_TASK BRIEF_:
Put the lines of the data below into a JSON list of strings, with one string per line and blank lines left out.

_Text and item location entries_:
=-=-=
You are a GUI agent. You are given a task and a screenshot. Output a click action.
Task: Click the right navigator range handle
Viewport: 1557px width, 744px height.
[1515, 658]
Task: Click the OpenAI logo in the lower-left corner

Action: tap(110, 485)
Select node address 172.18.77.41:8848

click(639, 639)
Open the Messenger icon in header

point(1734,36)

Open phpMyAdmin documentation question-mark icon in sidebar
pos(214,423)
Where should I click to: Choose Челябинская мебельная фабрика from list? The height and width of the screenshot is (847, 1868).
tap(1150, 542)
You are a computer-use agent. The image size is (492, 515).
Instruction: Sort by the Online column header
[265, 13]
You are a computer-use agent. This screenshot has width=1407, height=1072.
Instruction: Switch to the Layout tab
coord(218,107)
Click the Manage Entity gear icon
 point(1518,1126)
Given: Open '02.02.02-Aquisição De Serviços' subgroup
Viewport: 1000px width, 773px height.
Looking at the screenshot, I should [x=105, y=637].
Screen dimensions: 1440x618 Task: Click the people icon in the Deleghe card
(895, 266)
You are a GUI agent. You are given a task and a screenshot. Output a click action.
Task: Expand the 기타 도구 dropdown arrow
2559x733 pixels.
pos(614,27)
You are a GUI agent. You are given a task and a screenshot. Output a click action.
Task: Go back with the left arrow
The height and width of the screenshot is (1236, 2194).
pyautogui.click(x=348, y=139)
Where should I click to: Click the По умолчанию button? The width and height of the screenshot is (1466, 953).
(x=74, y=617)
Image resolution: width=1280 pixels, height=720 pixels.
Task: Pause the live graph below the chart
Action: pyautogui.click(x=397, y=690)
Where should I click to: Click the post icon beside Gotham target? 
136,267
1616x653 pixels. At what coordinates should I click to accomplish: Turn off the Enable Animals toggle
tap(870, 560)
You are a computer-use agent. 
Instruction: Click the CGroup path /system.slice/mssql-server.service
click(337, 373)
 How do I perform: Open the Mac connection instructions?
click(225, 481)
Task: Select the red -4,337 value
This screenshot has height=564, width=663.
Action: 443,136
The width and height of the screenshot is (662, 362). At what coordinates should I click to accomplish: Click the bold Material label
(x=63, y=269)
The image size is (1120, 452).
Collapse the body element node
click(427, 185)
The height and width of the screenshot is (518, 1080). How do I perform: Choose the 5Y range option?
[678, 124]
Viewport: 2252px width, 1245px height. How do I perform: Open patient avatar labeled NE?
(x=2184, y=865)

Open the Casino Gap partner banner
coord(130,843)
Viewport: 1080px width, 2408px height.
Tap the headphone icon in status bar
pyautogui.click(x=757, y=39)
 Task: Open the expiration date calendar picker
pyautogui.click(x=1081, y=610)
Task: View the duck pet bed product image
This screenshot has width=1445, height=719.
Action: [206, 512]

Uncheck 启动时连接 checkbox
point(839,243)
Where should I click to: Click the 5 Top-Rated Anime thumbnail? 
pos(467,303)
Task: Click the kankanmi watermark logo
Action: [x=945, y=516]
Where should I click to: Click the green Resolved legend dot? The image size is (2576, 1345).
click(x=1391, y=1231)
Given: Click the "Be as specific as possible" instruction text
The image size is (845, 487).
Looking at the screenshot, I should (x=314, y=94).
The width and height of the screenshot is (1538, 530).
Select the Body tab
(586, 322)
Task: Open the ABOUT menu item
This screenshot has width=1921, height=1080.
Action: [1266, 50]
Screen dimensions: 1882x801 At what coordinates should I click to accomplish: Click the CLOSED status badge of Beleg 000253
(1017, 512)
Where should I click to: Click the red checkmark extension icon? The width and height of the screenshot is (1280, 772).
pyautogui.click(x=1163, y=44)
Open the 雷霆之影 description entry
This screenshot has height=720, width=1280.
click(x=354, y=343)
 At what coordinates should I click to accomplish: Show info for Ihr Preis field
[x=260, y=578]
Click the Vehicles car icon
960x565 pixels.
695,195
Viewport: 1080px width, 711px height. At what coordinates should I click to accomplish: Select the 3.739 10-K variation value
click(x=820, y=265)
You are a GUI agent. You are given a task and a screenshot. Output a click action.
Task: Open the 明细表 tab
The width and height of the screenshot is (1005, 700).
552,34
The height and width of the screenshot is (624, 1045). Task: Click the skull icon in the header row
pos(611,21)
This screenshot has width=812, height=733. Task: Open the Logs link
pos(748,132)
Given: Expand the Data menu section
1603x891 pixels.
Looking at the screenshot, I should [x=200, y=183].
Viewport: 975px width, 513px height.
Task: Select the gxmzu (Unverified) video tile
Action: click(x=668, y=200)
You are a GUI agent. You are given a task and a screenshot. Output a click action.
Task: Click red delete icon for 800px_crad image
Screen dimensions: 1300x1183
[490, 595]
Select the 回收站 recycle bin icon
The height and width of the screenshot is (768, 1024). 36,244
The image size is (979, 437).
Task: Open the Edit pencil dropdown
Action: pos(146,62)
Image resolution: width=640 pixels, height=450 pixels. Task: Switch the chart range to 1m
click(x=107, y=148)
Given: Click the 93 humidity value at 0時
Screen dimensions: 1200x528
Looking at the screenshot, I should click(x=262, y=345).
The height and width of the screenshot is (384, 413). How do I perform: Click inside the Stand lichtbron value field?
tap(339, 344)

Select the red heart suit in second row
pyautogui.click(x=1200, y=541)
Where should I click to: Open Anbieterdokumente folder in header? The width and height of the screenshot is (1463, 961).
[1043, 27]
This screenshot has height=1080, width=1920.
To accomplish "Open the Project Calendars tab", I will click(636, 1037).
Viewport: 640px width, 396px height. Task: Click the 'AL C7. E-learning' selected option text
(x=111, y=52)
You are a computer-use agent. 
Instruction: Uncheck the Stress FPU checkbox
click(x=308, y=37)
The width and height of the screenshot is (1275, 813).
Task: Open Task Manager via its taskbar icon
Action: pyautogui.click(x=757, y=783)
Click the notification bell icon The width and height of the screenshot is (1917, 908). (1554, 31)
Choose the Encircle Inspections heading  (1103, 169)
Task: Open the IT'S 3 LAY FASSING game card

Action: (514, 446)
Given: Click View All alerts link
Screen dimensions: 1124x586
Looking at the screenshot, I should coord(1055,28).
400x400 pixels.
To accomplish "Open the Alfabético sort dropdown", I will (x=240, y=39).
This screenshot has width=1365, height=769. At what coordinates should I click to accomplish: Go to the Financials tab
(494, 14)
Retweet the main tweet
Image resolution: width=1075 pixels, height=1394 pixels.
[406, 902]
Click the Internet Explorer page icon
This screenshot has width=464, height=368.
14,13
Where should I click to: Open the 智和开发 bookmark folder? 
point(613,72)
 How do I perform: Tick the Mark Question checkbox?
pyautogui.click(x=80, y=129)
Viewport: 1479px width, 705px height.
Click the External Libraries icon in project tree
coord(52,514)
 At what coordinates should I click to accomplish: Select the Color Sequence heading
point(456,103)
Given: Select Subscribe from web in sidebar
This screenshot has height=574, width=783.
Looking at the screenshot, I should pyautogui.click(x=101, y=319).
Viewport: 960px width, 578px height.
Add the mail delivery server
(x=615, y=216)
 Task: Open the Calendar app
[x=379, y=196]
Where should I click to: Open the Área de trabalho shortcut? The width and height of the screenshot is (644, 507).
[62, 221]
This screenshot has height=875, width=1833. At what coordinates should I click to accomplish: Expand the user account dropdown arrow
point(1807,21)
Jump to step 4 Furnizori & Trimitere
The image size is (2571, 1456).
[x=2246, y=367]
=-=-=
_RESPONSE BELOW_:
[
  "You are a GUI agent. You are given a task and a screenshot. Output a click action.",
  "Task: Click the right navigator range handle",
  "Viewport: 1557px width, 744px height.",
  "[1515, 658]",
  "Task: Click the OpenAI logo in the lower-left corner",
  "Action: tap(110, 485)",
  "Select node address 172.18.77.41:8848",
  "click(639, 639)",
  "Open the Messenger icon in header",
  "point(1734,36)",
  "Open phpMyAdmin documentation question-mark icon in sidebar",
  "pos(214,423)",
  "Where should I click to: Choose Челябинская мебельная фабрика from list? The height and width of the screenshot is (847, 1868).",
  "tap(1150, 542)",
  "You are a computer-use agent. The image size is (492, 515).",
  "Instruction: Sort by the Online column header",
  "[265, 13]",
  "You are a computer-use agent. This screenshot has width=1407, height=1072.",
  "Instruction: Switch to the Layout tab",
  "coord(218,107)",
  "Click the Manage Entity gear icon",
  " point(1518,1126)",
  "Given: Open '02.02.02-Aquisição De Serviços' subgroup",
  "Viewport: 1000px width, 773px height.",
  "Looking at the screenshot, I should [x=105, y=637].",
  "Screen dimensions: 1440x618 Task: Click the people icon in the Deleghe card",
  "(895, 266)",
  "You are a GUI agent. You are given a task and a screenshot. Output a click action.",
  "Task: Expand the 기타 도구 dropdown arrow",
  "2559x733 pixels.",
  "pos(614,27)",
  "You are a GUI agent. You are given a task and a screenshot. Output a click action.",
  "Task: Go back with the left arrow",
  "The height and width of the screenshot is (1236, 2194).",
  "pyautogui.click(x=348, y=139)",
  "Where should I click to: Click the По умолчанию button? The width and height of the screenshot is (1466, 953).",
  "(x=74, y=617)",
  "Image resolution: width=1280 pixels, height=720 pixels.",
  "Task: Pause the live graph below the chart",
  "Action: pyautogui.click(x=397, y=690)",
  "Where should I click to: Click the post icon beside Gotham target? ",
  "136,267",
  "1616x653 pixels. At what coordinates should I click to accomplish: Turn off the Enable Animals toggle",
  "tap(870, 560)",
  "You are a computer-use agent. ",
  "Instruction: Click the CGroup path /system.slice/mssql-server.service",
  "click(337, 373)",
  " How do I perform: Open the Mac connection instructions?",
  "click(225, 481)",
  "Task: Select the red -4,337 value",
  "This screenshot has height=564, width=663.",
  "Action: 443,136",
  "The width and height of the screenshot is (662, 362). At what coordinates should I click to accomplish: Click the bold Material label",
  "(x=63, y=269)",
  "The image size is (1120, 452).",
  "Collapse the body element node",
  "click(427, 185)",
  "The height and width of the screenshot is (518, 1080). How do I perform: Choose the 5Y range option?",
  "[678, 124]",
  "Viewport: 2252px width, 1245px height. How do I perform: Open patient avatar labeled NE?",
  "(x=2184, y=865)",
  "Open the Casino Gap partner banner",
  "coord(130,843)",
  "Viewport: 1080px width, 2408px height.",
  "Tap the headphone icon in status bar",
  "pyautogui.click(x=757, y=39)",
  " Task: Open the expiration date calendar picker",
  "pyautogui.click(x=1081, y=610)",
  "Task: View the duck pet bed product image",
  "This screenshot has width=1445, height=719.",
  "Action: [206, 512]",
  "Uncheck 启动时连接 checkbox",
  "point(839,243)",
  "Where should I click to: Click the 5 Top-Rated Anime thumbnail? ",
  "pos(467,303)",
  "Task: Click the kankanmi watermark logo",
  "Action: [x=945, y=516]",
  "Where should I click to: Click the green Resolved legend dot? The image size is (2576, 1345).",
  "click(x=1391, y=1231)",
  "Given: Click the \"Be as specific as possible\" instruction text",
  "The image size is (845, 487).",
  "Looking at the screenshot, I should (x=314, y=94).",
  "The width and height of the screenshot is (1538, 530).",
  "Select the Body tab",
  "(586, 322)",
  "Task: Open the ABOUT menu item",
  "This screenshot has width=1921, height=1080.",
  "Action: [1266, 50]",
  "Screen dimensions: 1882x801 At what coordinates should I click to accomplish: Click the CLOSED status badge of Beleg 000253",
  "(1017, 512)",
  "Where should I click to: Click the red checkmark extension icon? The width and height of the screenshot is (1280, 772).",
  "pyautogui.click(x=1163, y=44)",
  "Open the 雷霆之影 description entry",
  "This screenshot has height=720, width=1280.",
  "click(x=354, y=343)",
  " At what coordinates should I click to accomplish: Show info for Ihr Preis field",
  "[x=260, y=578]",
  "Click the Vehicles car icon",
  "960x565 pixels.",
  "695,195",
  "Viewport: 1080px width, 711px height. At what coordinates should I click to accomplish: Select the 3.739 10-K variation value",
  "click(x=820, y=265)",
  "You are a GUI agent. You are given a task and a screenshot. Output a click action.",
  "Task: Open the 明细表 tab",
  "The width and height of the screenshot is (1005, 700).",
  "552,34",
  "The height and width of the screenshot is (624, 1045). Task: Click the skull icon in the header row",
  "pos(611,21)",
  "This screenshot has width=812, height=733. Task: Open the Logs link",
  "pos(748,132)",
  "Given: Expand the Data menu section",
  "1603x891 pixels.",
  "Looking at the screenshot, I should [x=200, y=183].",
  "Viewport: 975px width, 513px height.",
  "Task: Select the gxmzu (Unverified) video tile",
  "Action: click(x=668, y=200)",
  "You are a GUI agent. You are given a task and a screenshot. Output a click action.",
  "Task: Click red delete icon for 800px_crad image",
  "Screen dimensions: 1300x1183",
  "[490, 595]",
  "Select the 回收站 recycle bin icon",
  "The height and width of the screenshot is (768, 1024). 36,244",
  "The image size is (979, 437).",
  "Task: Open the Edit pencil dropdown",
  "Action: pos(146,62)",
  "Image resolution: width=640 pixels, height=450 pixels. Task: Switch the chart range to 1m",
  "click(x=107, y=148)",
  "Given: Click the 93 humidity value at 0時",
  "Screen dimensions: 1200x528",
  "Looking at the screenshot, I should click(x=262, y=345).",
  "The height and width of the screenshot is (384, 413). How do I perform: Click inside the Stand lichtbron value field?",
  "tap(339, 344)",
  "Select the red heart suit in second row",
  "pyautogui.click(x=1200, y=541)",
  "Where should I click to: Open Anbieterdokumente folder in header? The width and height of the screenshot is (1463, 961).",
  "[1043, 27]",
  "This screenshot has height=1080, width=1920.",
  "To accomplish \"Open the Project Calendars tab\", I will click(636, 1037).",
  "Viewport: 640px width, 396px height. Task: Click the 'AL C7. E-learning' selected option text",
  "(x=111, y=52)",
  "You are a computer-use agent. ",
  "Instruction: Uncheck the Stress FPU checkbox",
  "click(x=308, y=37)",
  "The width and height of the screenshot is (1275, 813).",
  "Task: Open Task Manager via its taskbar icon",
  "Action: pyautogui.click(x=757, y=783)",
  "Click the notification bell icon The width and height of the screenshot is (1917, 908). (1554, 31)",
  "Choose the Encircle Inspections heading  (1103, 169)",
  "Task: Open the IT'S 3 LAY FASSING game card",
  "Action: (514, 446)",
  "Given: Click View All alerts link",
  "Screen dimensions: 1124x586",
  "Looking at the screenshot, I should coord(1055,28).",
  "400x400 pixels.",
  "To accomplish \"Open the Alfabético sort dropdown\", I will (x=240, y=39).",
  "This screenshot has width=1365, height=769. At what coordinates should I click to accomplish: Go to the Financials tab",
  "(494, 14)",
  "Retweet the main tweet",
  "Image resolution: width=1075 pixels, height=1394 pixels.",
  "[406, 902]",
  "Click the Internet Explorer page icon",
  "This screenshot has width=464, height=368.",
  "14,13",
  "Where should I click to: Open the 智和开发 bookmark folder? ",
  "point(613,72)",
  " How do I perform: Tick the Mark Question checkbox?",
  "pyautogui.click(x=80, y=129)",
  "Viewport: 1479px width, 705px height.",
  "Click the External Libraries icon in project tree",
  "coord(52,514)",
  " At what coordinates should I click to accomplish: Select the Color Sequence heading",
  "point(456,103)",
  "Given: Select Subscribe from web in sidebar",
  "This screenshot has height=574, width=783.",
  "Looking at the screenshot, I should pyautogui.click(x=101, y=319).",
  "Viewport: 960px width, 578px height.",
  "Add the mail delivery server",
  "(x=615, y=216)",
  " Task: Open the Calendar app",
  "[x=379, y=196]",
  "Where should I click to: Open the Área de trabalho shortcut? The width and height of the screenshot is (644, 507).",
  "[62, 221]",
  "This screenshot has height=875, width=1833. At what coordinates should I click to accomplish: Expand the user account dropdown arrow",
  "point(1807,21)",
  "Jump to step 4 Furnizori & Trimitere",
  "The image size is (2571, 1456).",
  "[x=2246, y=367]"
]